**EXPLORE THE MATERIAL**
1. Decide whether each statement below agrees with the passage on the microbial carbon pump. Answer yes or no for each, and quote the words from the passage that settle it.
(a) Processes of the BCP can be measured directly through particle flux and sedimentation rates.
(b) Ogawa et al. (2001) found that most of the bacterially derived DOM could be identified as hydrolyzable amino acids and sugars.
(c) The MCP is easy to reproduce in lab studies.
2. Carry on the passage on the microbial carbon pump, starting after its last sentence.

The evidence released supporting the microbial carbon pump theory shows the inner workings of the microbial community on several different scales. The main incubation experiments were able to show microorganisms transforming a fraction of labile substrates into persistent dissolved compounds that accumulated into RDOM pools over time. Looking from an ecosystem level through mesocosm analysis, it was observed that RDOM produced from labile precursors exhibited chemical signatures that were consistent with those observed in the deep ocean reservoirs. In further molecular research, identification of varying persistence of DOM molecules such as, carboxyl-rich alicyclic molecules (CRAM), nitrogen-containing compounds, D-amino acids and lipopolysaccharides, could be attributed to microbial production and transformation mechanisms. Genetic studies expanded into the large diversity of microbial taxa and differing metabolic pathways involved in organic matter processing to paint the picture of the MCP network. This range of microbiota contributes to the chemical heterogeneity of RDOM. Gene sequencing was used in classifying differences in specialized enzymes that help with biosynthesis and degradation, both key components in regulating the persistence of these carbon pools. But despite these key discoveries, the importance of the BCP to the MCP is still yet to be quantified as both provide bountiful information regarding carbon cycling. Theories about the BCP can be directly measured through particle flux and sedimentation rates which often makes this process considered the dominant mechanisms for short-term carbon export. As the MCP operates at a much slower transformation rate, this process can be difficult to measure directly or reproduce in lab studies. Researchers conclude that the microbial carbon pump most likely significantly contributes to long-term carbon storage due to the large pool size and longevity of the RDOM itself.

While the MCP would provide a mechanistic understanding of carbon sequestration, it has also face critical evaluation. Alternative explanations for long timescales of DOC emphasize that there may be other ecological or kinetic constraints preventing biological uptake other than chemical stability. The dilution hypothesis proposes that many organic compounds most likely just exist at too low of concentrations for microorganisms to efficiently uptake, giving DOM an appearance of resistance. In this instance, the long lasting life of RDOM can be explained specifically because of the metabolic efficiency or low biological encounter rates. Overall the global effect of the MCP-driven carbon sequestration remains hard to quantify with a lack of large-scale measurements that requires further study.

== Important mechanisms ==

Overview of the marine carbon cycle, highlighting the Microbial Carbon Pump (MCP) and its role in generating Recalcitrant Dissolved Organic Carbon (RDOC). The diagram displays how microbial activity and the viral loop process organic matter into long-term storage pools.

One of the core mechanisms of the microbial carbon pump (MCP) is that microorganisms convert labile dissolved organic matter (labile DOM) into dissolved organic matter that is more resistant to further decomposition through metabolism and reprocessing. Ogawa et al. (2001) show that natural marine bacterial assemblages consumed labile substrates such as glucose and glutamate and produced refractory DOM in a short period of time that persisted for more than a year. The study reports that only about 10–15% of the bacterially derived DOM can be identified as hydrolyzable amino acids and sugars, and most of it remained uncharacterized at the molecular level. Its bulk properties are consistent with those of marine DOM. These findings show microbial processing can alter the molecular structure of DOM, making it more resistant to further degradation.

**GIVEN ENTRIES**

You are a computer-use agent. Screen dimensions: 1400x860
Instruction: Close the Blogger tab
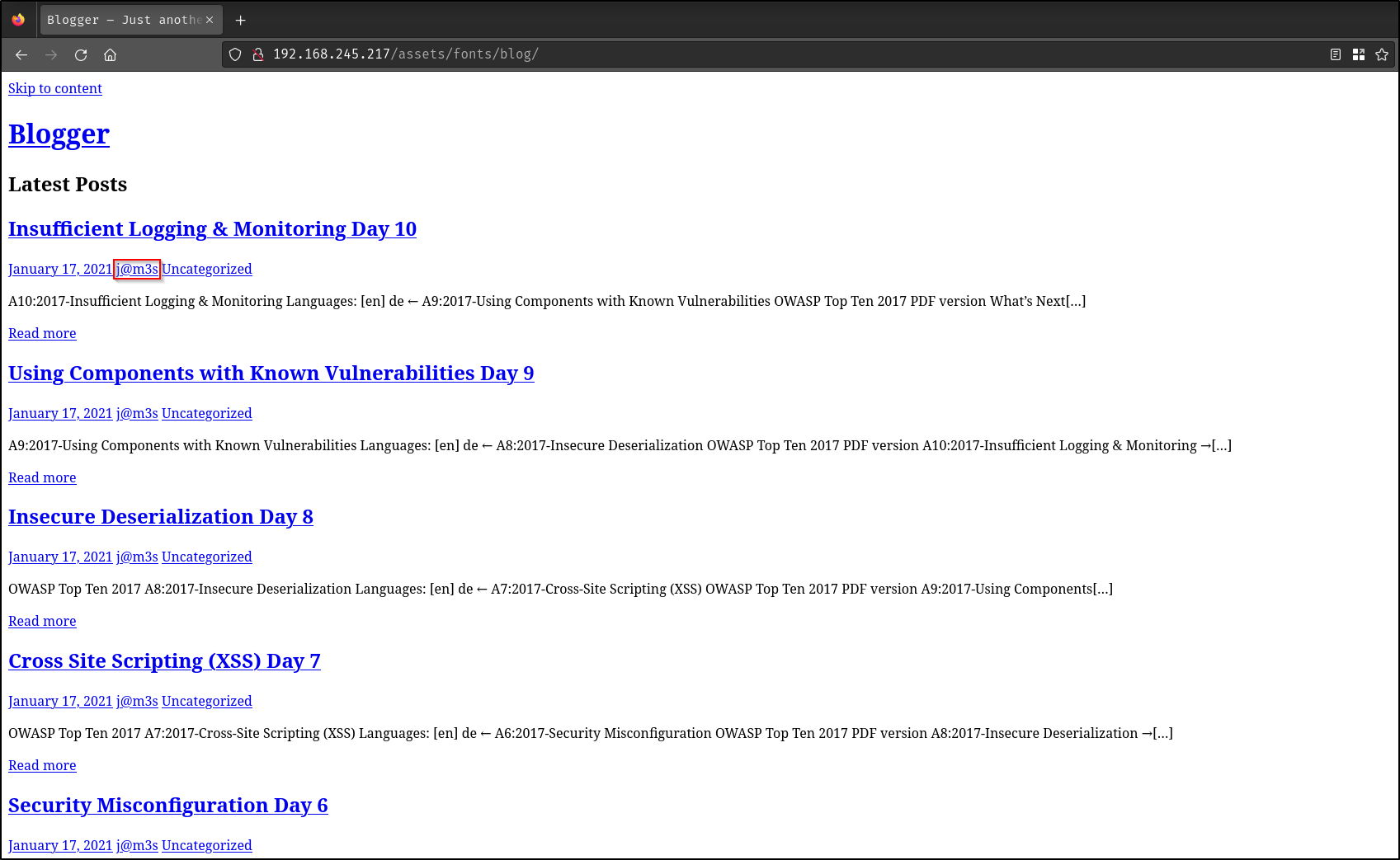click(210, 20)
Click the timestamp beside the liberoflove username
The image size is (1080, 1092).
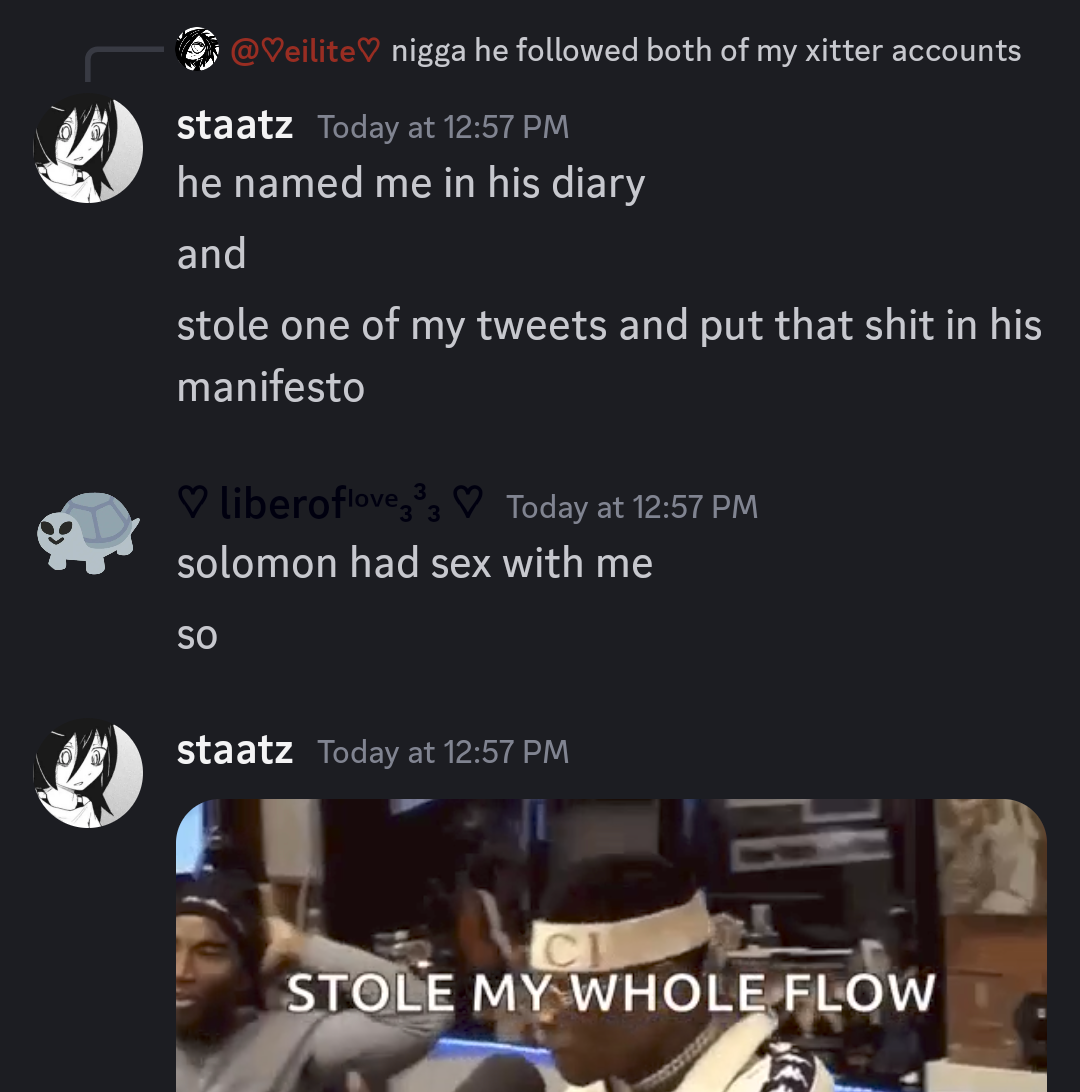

**ANSWERS BY TASK**
1.
(a) Yes: "Theories about the BCP can be directly measured through particle flux and sedimentation rates"
(b) No: "only about 10–15% of the bacterially derived DOM can be identified as hydrolyzable amino acids and sugars, and most of it remained uncharacterized at the molecular level"
(c) No: "this process can be difficult to measure directly or reproduce in lab studies"

2.
Another important mechanism is related to the molecular diversity and structural complexity of dissolved organic matter. Lechtenfeld et al. (2015) use bioassays and ultrahigh-resolution molecular analysis to demonstrate that marine bacteria produce exometabolites with high molecular diversity after utilizing simple organic substrates. The study indicates that bacterially derived DOM shares similarities with natural seawater DOM in terms of chemical composition and structural complexity, and that an appreciable portion of these molecules exhibit molecular and structural characteristics consistent with marine refractory molecules. Furthermore, the study also notes that bacterially derived DOM contains carboxyl-rich alicyclic molecules (CRAM), which are believed to be associated with oceanic refractory DOM. These results indicate that microbial metabolism not only consumes DOM but also generates dissolved organic molecules with higher structural complexity and potential persistence.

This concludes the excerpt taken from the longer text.